Among immigration reform advocates, it's an article of faith: Only the federal government, not the states, can fix the immigration system. These reformers aren't wrong. Ultimately, only Washington can control the nation's borders or set standards for citizenship, and a patchwork of 50 different laws dealing with illegal immigrants isn't likely to work for anyone.
But it has now been 10 years — 10 years! — since President George W. Bush first promised to make immigration reform a priority in Washington. Bush has come and gone. Congress has tried and failed. A new president has come into office, and promised and failed. So maybe it's time to try a different approach, if only to break the logjam.
The state of Utah showed the way this month, passing a package of three immigration bills that cover all three bases most reform advocates agree need to be covered by any fix: tougher enforcement, a guest-worker program to meet the state's labor needs and an answer — fines and work permits — for the unauthorized immigrants already living and working in Utah.
The package isn't perfect. It probably isn't constitutional. The Constitution's supremacy clause plus 200 years of lawmaking are thought to reserve immigration policymaking for the feds. Certainly, that's how the courts have ruled for decades — an approach likely to be upheld, perhaps with some loopholes, when the Supreme Court considers the matter this spring.
And the Utah package won't necessarily solve the state's immigration problems. It's hard to see how a standalone state guest-worker program can be effective without federal cooperation; only the feds can issue visas, after all. And Utah's plan to register unauthorized immigrants is explicitly conditioned on getting a "waiver" from Washington. But no waiver exists, and the Obama administration may not want to invent one. Although the administration supports legalization for illegal immigrants, it also believes that Congress, not Utah, should make immigration law.
Still, when the approach you're trying doesn't work, and nothing budges no matter what you do, sometimes you've got to try something else — even if it isn't perfect or constitutional.
In the early decades of the republic, states had more leeway, and many passed their own naturalization laws, deciding who could and could not become a citizen. But by the end of the 19th century, states were out of the immigration game — until 2006, when Congress left a vacuum by failing to pass comprehensive reform and states across the country stepped in to fill it.
Most of these laws were enforcement measures driven by populist politicians and angry voters who hoped they could make life so miserable for illegal immigrants that they would eventually pack up and leave — a theory known as attrition through enforcement.

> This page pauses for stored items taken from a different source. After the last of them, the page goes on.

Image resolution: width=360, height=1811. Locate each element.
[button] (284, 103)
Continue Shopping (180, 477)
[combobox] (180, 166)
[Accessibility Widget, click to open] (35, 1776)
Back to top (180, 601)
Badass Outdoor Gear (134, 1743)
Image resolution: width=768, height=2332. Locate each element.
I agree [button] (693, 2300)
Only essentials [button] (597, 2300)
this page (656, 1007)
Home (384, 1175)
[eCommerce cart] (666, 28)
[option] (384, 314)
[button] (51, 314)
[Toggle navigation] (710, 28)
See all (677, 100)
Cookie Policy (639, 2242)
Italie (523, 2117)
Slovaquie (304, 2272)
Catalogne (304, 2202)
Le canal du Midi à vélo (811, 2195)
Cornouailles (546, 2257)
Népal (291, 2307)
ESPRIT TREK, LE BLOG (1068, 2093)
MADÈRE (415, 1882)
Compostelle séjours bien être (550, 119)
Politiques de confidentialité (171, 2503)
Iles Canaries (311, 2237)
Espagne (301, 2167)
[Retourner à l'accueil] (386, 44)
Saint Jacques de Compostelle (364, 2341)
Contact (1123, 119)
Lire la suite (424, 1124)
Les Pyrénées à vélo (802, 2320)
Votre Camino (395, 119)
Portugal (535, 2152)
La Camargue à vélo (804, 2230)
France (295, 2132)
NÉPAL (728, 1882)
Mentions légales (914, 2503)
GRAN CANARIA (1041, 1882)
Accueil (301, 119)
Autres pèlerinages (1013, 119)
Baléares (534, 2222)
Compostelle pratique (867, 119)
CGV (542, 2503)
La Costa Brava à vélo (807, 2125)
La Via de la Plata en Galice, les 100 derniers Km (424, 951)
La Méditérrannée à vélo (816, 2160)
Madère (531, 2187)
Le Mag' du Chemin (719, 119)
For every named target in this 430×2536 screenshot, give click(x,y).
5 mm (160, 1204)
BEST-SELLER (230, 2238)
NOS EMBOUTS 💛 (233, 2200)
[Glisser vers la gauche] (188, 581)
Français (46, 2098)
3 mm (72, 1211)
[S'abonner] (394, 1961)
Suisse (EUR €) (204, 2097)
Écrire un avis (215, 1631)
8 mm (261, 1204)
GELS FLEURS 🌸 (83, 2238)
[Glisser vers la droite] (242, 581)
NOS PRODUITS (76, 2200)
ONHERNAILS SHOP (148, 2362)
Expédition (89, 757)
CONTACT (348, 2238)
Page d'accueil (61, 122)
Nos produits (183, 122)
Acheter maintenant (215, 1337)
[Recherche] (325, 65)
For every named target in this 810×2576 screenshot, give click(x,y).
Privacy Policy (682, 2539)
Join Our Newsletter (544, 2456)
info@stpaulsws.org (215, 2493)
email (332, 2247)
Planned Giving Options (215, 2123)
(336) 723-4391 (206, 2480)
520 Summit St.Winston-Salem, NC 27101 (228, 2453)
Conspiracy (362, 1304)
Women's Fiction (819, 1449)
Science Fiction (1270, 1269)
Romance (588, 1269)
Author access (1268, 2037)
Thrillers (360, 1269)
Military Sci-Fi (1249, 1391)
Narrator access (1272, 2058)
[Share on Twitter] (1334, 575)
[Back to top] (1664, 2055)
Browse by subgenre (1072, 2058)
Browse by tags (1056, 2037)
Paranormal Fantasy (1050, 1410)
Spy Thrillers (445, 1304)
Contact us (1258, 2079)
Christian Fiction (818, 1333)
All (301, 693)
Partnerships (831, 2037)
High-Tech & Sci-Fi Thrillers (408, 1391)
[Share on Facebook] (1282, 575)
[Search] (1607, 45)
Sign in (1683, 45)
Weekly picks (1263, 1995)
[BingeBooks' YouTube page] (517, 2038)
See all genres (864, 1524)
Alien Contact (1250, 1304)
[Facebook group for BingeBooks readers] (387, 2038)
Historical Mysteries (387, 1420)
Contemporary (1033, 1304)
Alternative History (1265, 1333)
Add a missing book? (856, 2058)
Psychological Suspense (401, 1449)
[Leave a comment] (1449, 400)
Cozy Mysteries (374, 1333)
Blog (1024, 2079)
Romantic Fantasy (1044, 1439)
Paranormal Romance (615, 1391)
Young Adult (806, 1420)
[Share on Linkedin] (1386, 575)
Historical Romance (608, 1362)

The first bills focused on making it hard to rent an apartment and get a driver's license. A second round zeroed in on employers, requiring new worksite background checks and imposing stiff penalties for hiring illegal immigrants. The latest trend, initiated by Arizona's controversial SB 1070, is to require state and local police to take immigration into their own hands, inquiring about the status of people they stop or arrest for other reasons.
Critics of these laws are surely right: We can't solve the problem of immigration with enforcement alone. Most illegal immigrants are not going to leave the U.S. voluntarily. And just cracking down will do nothing to fix the legal immigration system; it won't help the country fill labor needs at the top or the bottom of the economy. But this is where Utah and its three-part package comes in, reaching beyond enforcement toward a more complete solution.
Most immigration reform advocates take a dim view of the Utah breakthrough; for them, the constitutional argument trumps everything.
But what if Utah were to become a national model? What if an array of other states passed balanced bills that combined enforcement with worker visas and an answer for unauthorized immigrants? What if California and New York and Illinois — states likely to pass liberal rather than conservative immigration measures — were to get in on the act?
Of course, in the long run, this would be unworkable. You'd have immigrants who were legal in one place but illegal as soon as they crossed a state line. National and even regional companies would flounder while they tried to navigate divergent laws. This is why the republic developed a strong central government — to impose some measure of consistency on the states and avoid a crazy-quilt pattern of rules.